Festive fireworks and bridge lights reflect in the Arkansas River at Little Rock. (Linda Henderson photo)

by Linda Henderson

You can’t say Fourth of July without thoughts of fireworks. The celebration brings the sights of red, orange, yellow, green and blue fire blasting into the hot and humid Arkansas sky. The sound of exploding colored charges brings “ohhhs” and “ahhhs” from crowds gathered around. But what causes those beautiful colors?

The Science Nerd and college chemistry minor in me wants to know where the colors come from. The simple answer I found was chemistry. The colors in fireworks are created by adding metal salts to black powder. Fireworks are basically small rockets designed to explode in a very controlled way. The explosion renders bursts of brightly colored light or pellets called stars.  

Metal salts commonly used in firework displays include: strontium carbonate for red fireworks, calcium chloride for orange fireworks, sodium nitrate for yellow, barium chloride for green, and copper chloride for blue fireworks. After a firework is ignited, there is an explosion of black powder in a confined space that causes a fast increase in heat and gas that lifts the firework into the sky. A time-delayed fuse slowly burns into the firework shell and after about 5 seconds, the core is kindled and the metal salts are released in a beautiful fiery display.  

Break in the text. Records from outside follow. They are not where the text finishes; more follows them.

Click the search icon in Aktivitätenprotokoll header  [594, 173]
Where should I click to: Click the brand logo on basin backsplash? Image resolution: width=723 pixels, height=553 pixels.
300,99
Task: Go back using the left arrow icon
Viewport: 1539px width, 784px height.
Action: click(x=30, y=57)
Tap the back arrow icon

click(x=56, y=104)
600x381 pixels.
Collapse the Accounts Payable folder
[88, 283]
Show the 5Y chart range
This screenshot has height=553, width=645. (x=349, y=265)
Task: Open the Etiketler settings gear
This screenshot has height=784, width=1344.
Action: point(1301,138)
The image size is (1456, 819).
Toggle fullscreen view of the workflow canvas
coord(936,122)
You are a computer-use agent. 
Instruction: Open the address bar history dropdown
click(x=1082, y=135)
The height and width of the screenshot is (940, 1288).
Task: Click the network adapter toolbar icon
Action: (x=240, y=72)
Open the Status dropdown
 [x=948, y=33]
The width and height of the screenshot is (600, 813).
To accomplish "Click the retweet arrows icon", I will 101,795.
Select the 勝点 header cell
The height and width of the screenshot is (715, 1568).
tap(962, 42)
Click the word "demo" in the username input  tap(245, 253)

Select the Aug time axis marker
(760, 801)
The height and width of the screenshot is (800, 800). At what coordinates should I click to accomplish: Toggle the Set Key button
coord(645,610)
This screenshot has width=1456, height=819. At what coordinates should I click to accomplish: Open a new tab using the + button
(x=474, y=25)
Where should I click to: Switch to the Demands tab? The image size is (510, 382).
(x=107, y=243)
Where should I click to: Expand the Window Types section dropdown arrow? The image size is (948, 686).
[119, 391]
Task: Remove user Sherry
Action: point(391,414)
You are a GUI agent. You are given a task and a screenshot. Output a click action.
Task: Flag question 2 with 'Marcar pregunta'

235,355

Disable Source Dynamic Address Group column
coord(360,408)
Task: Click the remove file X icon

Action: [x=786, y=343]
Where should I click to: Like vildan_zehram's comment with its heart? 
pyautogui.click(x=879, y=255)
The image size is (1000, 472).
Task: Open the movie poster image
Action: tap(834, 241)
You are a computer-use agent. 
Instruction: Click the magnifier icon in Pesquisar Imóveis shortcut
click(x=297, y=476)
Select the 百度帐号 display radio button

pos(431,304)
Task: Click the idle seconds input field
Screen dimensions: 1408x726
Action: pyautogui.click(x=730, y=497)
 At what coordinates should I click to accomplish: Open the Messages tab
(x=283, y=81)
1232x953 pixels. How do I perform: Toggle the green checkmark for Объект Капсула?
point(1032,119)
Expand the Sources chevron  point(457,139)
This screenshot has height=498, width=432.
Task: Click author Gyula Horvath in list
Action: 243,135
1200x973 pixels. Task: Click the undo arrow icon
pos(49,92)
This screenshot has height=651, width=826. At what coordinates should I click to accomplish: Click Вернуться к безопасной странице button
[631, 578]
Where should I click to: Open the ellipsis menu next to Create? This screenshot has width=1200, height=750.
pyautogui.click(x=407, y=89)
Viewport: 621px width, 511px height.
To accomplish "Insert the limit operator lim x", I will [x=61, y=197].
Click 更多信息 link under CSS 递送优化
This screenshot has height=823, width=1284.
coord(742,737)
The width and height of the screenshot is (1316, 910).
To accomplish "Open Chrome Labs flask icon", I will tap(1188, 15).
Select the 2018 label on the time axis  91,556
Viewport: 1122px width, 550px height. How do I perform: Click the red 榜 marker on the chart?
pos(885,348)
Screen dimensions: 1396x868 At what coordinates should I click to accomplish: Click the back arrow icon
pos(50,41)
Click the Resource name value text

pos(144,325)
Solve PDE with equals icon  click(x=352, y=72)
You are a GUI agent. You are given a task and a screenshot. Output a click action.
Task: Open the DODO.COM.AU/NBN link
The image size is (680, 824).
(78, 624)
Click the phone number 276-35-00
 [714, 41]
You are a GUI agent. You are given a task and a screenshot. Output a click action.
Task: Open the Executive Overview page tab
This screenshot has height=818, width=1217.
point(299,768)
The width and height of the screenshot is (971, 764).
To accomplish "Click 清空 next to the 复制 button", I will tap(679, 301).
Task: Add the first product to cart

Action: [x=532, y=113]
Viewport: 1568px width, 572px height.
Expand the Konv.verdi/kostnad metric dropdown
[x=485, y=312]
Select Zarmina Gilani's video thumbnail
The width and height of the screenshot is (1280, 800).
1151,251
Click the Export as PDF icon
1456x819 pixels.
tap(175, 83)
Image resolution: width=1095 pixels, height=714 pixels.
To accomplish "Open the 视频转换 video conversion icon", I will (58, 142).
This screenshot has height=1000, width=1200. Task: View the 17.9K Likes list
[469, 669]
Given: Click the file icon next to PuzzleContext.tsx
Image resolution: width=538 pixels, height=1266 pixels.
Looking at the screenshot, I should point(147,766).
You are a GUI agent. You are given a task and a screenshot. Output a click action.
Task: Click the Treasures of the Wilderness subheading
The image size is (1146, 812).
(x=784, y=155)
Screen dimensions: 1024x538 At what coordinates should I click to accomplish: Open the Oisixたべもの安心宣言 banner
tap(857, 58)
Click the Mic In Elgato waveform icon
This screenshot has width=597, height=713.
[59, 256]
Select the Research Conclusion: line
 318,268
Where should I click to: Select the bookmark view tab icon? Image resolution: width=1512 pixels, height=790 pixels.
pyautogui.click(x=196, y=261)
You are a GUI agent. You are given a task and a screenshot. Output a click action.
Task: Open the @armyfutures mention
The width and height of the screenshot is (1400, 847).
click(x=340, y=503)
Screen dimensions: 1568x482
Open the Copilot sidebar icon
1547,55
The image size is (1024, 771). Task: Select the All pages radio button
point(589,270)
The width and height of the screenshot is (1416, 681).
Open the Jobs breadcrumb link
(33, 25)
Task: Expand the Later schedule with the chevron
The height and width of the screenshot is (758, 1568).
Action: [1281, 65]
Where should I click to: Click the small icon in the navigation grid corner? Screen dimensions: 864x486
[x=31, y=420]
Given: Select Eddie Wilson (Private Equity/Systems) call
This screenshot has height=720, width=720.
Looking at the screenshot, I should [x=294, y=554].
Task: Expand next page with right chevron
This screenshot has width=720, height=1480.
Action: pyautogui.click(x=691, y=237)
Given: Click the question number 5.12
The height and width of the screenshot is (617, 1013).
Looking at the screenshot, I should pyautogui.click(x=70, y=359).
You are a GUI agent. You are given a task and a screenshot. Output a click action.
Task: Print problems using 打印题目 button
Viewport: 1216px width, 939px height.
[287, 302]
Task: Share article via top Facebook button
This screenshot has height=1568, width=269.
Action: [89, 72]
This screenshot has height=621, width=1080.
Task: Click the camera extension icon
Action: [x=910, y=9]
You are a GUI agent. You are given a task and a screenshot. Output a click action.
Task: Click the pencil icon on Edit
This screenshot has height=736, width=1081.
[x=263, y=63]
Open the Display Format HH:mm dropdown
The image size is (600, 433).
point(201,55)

Fireworks have been around for a very long time. They were likely invented in China during the 6th century. During the 13th century, Europeans started to use them as a way to celebrate national events.  They became popular in the United States during the 18th century as a way of celebrating Independence Day. The first use of fireworks to celebrate Independence Day was recorded in the Pennsylvania Evening Post in 1777. “The evening was closed with the ringing of bells, and with a grand exhibition of fireworks.”  

So, on this July 4th, let the tradition of lighting the sky with patriotic colors and the sound of exploding rockets, firecrackers, sparklers and spinning pinwheels continue. I will now, not only appreciate the bright colors and festivities, but also the science of fireworks.